In today’s class, the men have been debating exactly when the Holocaust began; students mention various pieces of legislation and milestones in World War II, until the discussion turns to the Nazis’ disastrous invasion of the Soviet Union, which many see as the turning point in Germany’s fortunes.

“I can’t be inclined to think that they would use Jews to help them,” Ray Brito said, “because they want to exterminate them.”

“Exactly,” Fout said, clearly pleased. “But why?”

“They saw Jews as being the end of Germany,” Brito responded. “Himmler himself said that we have to destroy the Jews or they will destroy us.”

“Exactly,” Fout said again. “The war in the Soviet Union is a racial war.”

Moises Barrera raises his hand to add, almost as if to himself, “Why would the ‘master race’ use the lowly Jews?”

Barrera has closely cropped hair, wire-rimmed glasses and a thoughtful demeanor. Originally from Queens, he is serving 15 years to life; he is one of seven students in the room convicted of second-degree murder. Barrera applied to the program twice before winning admission in 2005; he completed his associate’s degree and is working toward his bachelor’s. “For me,” he said later, attending the program “was about not being a hypocrite.”

Barrera is very close with his nieces and nephews, and one nephew in particular had not been doing well in school. Whenever Barrera would push him to work harder, his nephew would respond that his uncle hadn’t done too well, either. And it was true: Before being sent to prison 17 years ago, at age 19, Barrera hadn’t finished high school. He had to complete his GED at Woodbourne before he could apply to the program. “I didn’t want him to follow in my footsteps,” Barrera said. “It was showing him with actions.”

Barrera’s thoughtful reflection on the subject is not unique. The men in this room, all wearing variations on the state-issued green khaki uniform (they call it “state greens”), have a remarkable ability to think critically about the choices they’ve made in their lives. In part, they credit their age and their maturity — many of them, like Barrera, came in as teenagers and are now in their 30s — and in part, they credit college.

“I no longer look at myself the same way I did before coming to Bard,” said John Leone, a beefy man from Brooklyn with dark hair and blue eyes. By far the most outspoken and enthusiastic member of the class, Leone reads additional books beyond the hundreds of pages that Fout assigns, and came to class today with relevant newspaper clippings and poems to share with Fout. “When you’re forced to look at literature — you’re forced to go in there and inspect things that you can’t see on the surface — it forces you to develop a mind that thinks critically,” he said.

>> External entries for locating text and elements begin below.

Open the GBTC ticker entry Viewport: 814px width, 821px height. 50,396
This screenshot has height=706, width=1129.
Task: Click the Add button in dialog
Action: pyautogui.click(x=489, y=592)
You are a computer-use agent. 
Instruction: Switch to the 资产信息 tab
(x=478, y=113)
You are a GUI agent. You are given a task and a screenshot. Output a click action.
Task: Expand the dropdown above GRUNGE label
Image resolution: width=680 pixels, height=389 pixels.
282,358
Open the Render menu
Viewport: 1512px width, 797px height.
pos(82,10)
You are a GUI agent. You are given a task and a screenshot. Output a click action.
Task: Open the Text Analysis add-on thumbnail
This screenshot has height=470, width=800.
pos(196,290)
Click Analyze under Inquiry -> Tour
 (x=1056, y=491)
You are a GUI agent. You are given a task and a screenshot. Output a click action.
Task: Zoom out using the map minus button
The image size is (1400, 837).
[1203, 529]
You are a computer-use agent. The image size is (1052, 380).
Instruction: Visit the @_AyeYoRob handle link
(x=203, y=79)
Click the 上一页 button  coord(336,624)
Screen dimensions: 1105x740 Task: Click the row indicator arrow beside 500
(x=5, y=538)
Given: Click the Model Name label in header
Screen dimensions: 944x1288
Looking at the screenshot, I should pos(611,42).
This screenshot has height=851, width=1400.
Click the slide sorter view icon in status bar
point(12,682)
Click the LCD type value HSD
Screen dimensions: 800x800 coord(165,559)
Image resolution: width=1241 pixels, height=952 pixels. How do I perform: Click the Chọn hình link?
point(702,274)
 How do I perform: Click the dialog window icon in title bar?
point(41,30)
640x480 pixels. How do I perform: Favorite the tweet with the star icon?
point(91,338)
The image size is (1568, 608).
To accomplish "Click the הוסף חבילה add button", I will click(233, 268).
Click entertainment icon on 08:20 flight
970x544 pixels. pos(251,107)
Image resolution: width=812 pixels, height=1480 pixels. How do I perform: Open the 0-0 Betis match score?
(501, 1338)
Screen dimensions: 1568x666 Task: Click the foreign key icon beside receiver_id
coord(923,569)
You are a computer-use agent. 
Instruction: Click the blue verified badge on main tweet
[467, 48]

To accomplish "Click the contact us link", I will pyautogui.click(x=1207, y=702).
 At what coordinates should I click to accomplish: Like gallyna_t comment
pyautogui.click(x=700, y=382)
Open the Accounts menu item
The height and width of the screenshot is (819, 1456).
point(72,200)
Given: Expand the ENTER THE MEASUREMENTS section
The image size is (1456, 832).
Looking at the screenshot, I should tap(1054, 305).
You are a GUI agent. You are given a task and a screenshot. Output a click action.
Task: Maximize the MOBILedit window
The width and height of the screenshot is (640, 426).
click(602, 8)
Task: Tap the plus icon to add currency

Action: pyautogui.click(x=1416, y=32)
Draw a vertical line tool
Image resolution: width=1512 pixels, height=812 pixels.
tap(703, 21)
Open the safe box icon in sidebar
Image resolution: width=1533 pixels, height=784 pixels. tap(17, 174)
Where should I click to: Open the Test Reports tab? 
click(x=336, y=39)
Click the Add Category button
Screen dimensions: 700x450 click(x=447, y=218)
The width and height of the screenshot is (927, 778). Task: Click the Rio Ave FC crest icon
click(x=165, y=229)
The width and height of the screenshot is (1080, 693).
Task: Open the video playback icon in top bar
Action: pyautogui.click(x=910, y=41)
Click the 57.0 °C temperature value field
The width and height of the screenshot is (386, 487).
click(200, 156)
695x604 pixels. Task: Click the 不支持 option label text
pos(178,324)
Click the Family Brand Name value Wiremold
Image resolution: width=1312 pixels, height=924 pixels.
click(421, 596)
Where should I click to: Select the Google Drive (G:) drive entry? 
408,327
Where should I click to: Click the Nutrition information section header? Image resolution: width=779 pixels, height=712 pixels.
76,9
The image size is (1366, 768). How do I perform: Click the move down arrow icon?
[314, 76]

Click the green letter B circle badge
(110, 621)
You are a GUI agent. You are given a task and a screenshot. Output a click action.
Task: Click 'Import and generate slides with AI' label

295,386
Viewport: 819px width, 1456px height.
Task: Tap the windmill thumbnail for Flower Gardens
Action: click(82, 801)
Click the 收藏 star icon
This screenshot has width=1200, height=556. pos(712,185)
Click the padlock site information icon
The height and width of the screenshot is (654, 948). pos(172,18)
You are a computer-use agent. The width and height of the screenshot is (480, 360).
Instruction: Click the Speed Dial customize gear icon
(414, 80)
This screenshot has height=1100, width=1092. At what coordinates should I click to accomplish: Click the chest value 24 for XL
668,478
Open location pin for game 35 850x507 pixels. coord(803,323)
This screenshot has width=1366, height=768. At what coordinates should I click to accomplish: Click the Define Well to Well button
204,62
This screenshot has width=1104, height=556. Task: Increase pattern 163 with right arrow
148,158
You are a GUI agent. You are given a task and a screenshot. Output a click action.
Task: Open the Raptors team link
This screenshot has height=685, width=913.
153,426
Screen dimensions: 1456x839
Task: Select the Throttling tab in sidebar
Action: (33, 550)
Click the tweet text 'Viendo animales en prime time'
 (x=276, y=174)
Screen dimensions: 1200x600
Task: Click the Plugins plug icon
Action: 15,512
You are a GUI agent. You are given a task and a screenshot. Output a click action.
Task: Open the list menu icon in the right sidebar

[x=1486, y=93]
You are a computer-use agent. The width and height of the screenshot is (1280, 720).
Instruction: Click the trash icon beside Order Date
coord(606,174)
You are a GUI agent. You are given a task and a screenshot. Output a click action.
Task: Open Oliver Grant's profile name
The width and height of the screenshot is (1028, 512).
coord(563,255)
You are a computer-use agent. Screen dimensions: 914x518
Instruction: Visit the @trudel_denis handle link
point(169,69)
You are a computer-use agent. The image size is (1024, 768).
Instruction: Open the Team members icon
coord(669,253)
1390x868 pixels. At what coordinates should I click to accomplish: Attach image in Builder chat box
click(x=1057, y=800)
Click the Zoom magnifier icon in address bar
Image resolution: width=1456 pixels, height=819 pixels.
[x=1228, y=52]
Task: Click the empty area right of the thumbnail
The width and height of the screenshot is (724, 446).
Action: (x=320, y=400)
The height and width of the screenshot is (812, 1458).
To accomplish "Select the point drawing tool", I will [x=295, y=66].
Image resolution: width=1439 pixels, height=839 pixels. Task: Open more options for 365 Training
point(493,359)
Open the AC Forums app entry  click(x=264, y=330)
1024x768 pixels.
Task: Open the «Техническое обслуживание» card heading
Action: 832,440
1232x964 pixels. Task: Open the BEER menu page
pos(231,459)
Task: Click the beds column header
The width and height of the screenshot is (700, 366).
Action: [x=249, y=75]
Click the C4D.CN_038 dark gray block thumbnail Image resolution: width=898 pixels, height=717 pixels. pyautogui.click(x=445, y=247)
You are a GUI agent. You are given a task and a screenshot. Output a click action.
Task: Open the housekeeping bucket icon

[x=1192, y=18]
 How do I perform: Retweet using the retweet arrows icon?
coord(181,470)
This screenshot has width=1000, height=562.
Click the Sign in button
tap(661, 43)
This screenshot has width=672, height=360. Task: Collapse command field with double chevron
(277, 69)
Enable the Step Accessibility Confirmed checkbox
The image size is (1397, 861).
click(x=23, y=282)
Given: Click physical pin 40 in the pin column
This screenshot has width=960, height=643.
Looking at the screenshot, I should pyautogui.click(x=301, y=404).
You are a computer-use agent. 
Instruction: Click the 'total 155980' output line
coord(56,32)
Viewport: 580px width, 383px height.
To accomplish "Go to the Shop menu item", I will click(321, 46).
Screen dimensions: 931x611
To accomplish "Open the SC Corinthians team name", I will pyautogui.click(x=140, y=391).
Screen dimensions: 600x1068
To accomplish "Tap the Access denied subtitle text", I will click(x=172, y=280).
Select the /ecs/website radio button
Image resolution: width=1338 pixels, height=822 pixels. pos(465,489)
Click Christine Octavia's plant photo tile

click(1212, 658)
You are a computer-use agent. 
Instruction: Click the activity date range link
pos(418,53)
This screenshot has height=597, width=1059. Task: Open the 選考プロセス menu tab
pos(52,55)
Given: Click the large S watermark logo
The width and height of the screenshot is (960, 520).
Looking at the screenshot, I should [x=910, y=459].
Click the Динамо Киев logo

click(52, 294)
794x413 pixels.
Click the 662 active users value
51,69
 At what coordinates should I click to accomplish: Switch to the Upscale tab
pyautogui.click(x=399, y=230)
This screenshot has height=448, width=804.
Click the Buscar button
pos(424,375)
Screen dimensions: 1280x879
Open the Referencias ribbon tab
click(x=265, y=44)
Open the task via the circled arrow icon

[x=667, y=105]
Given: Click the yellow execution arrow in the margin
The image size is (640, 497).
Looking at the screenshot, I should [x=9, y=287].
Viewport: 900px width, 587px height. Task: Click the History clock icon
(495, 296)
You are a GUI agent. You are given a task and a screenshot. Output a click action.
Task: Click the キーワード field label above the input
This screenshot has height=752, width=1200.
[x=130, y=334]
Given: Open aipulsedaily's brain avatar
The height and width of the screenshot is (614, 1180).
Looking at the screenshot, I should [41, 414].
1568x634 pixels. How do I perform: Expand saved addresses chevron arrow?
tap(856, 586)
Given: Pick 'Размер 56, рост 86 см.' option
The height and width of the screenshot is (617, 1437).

Leone, 43, was sent to prison nine years ago on attempted burglary charges. “I used to think: I stole some stuff. Nobody’s home, it’s not a big deal,’” he said. “When I developed a critical mind, I couldn’t look at things like that no more. I realized, it has wide and far-reaching consequences. I might be taking somebody’s property, but I’m also taking — I invaded their space. They feel robbed, they feel vulnerable.” College, he said, “changes the way you view the world, and yourself in that.”